Fig. 7.2
Highly overlapped samples could not be classified completely by linear and nonlinear discriminant function [7]
In the process of the KY methods, two different types of discriminant functions were created to determine positive, negative, and gray zones (Fig. 7.3). One of the discriminant functions is called as all-negative (AN) model and the other as all-positive (AP) model. The AN model classified AN samples in the sample set correctly and the AP model classified all-positive samples correctly. The samples which were classified as negative samples by AN model and positive samples by AP model belonged to the gray zone (Fig. 7.3).
Fig. 7.3
Classification results by AP and AN sample discriminant functions. Samples in positive zone and negative zone had high reliability of classification.
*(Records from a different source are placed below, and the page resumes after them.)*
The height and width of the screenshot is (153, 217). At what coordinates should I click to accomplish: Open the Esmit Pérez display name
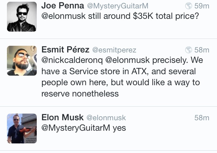[65, 50]
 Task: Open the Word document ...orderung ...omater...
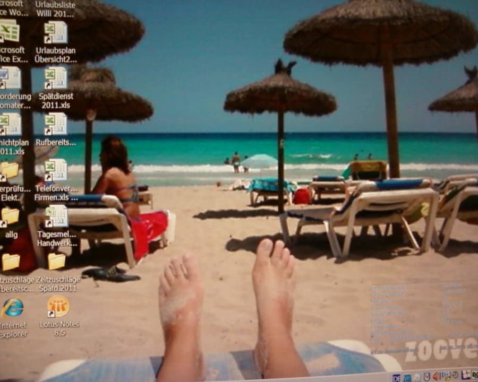point(10,79)
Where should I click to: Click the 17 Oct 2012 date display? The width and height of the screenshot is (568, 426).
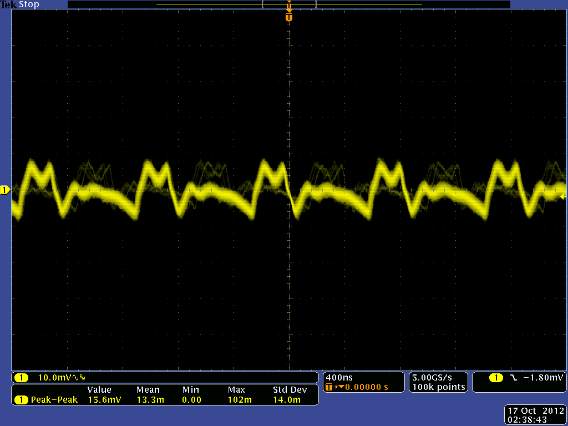pos(535,411)
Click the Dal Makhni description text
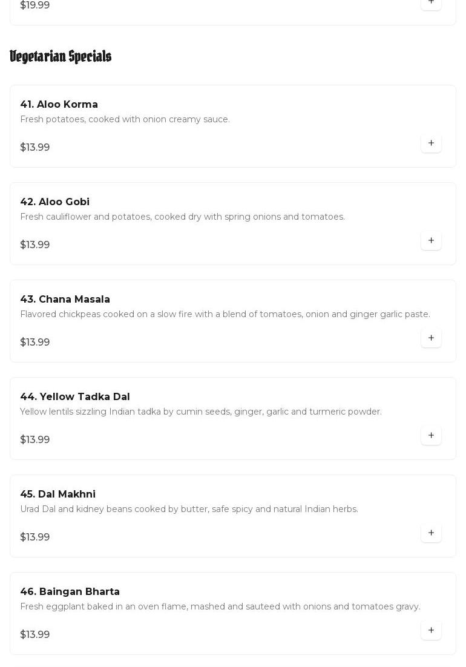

Gray zone was not classified [7]
The KY methods focused on both sides of a sample space and found that there were special spaces, which included only correctly classified samples. These two areas have been defined as positive zone and the others as negative zone. The third zone was named as gray zone. All samples included in the positive zone belonged to a positive class, while all samples included in the negative zone belonged to a negative class. On the other hand, the samples included in the gray zone could not be determined whether they belonged to a positive or negative class since they were highly overlapped (Fig. 7.3).
If the gray zone (1) was determined by AN1 and AP1 discriminant functions, the gray zone (1) could be extracted and reclassified by AN2 and AP2 models to build a new sample set. If a new gray zone (2) was determined with respect to the new sample set, a further new sample set can be built as shown in Fig. 7.4. Repeating these steps, all samples in the original sample set can be classified correctly (Fig. 7.5). This is the basic concept of KY methods. The AN model and the AP model can be generated based on any conventional linear and nonlinear discriminant function. Therefore, KY methods can be categorized as a meta-algorithm approach.
Fig. 7.4
Improvement of classification rate by KY methods. Correctly classified positive and negative samples are removed and the gray zone samples were reconstructed and reclassified in the new sample space by new discriminant functions at the next step [7]
Fig. 7.5
Meta-algorithm repetition of reclassification of gray zone (KY methods). High reliability zone (correctly classified samples) was removed and gray zone was reclassified, and the sample space was reconstructed by new discriminant functions at the next step. All samples were correctly classified at the final step [7]
All data analyses were performed using ADMEWORKS/Model Builder software (Fujitsu Kyushu Systems Limited, Japan).
7.2.4 1 Model KY Methods
1 model KY methods are simple, easy, and delicately manipulated compared with ordinary 2 model KY methods (Fig. 7.6).
Fig. 7.6
1 model KY methods (overview)
7.3 Results
In this study, AN and AP discriminant functions at step 1 were generated by AdaBoost. The final discriminant function was generated by TILSQ. All 288 compounds were perfectly classified by two steps.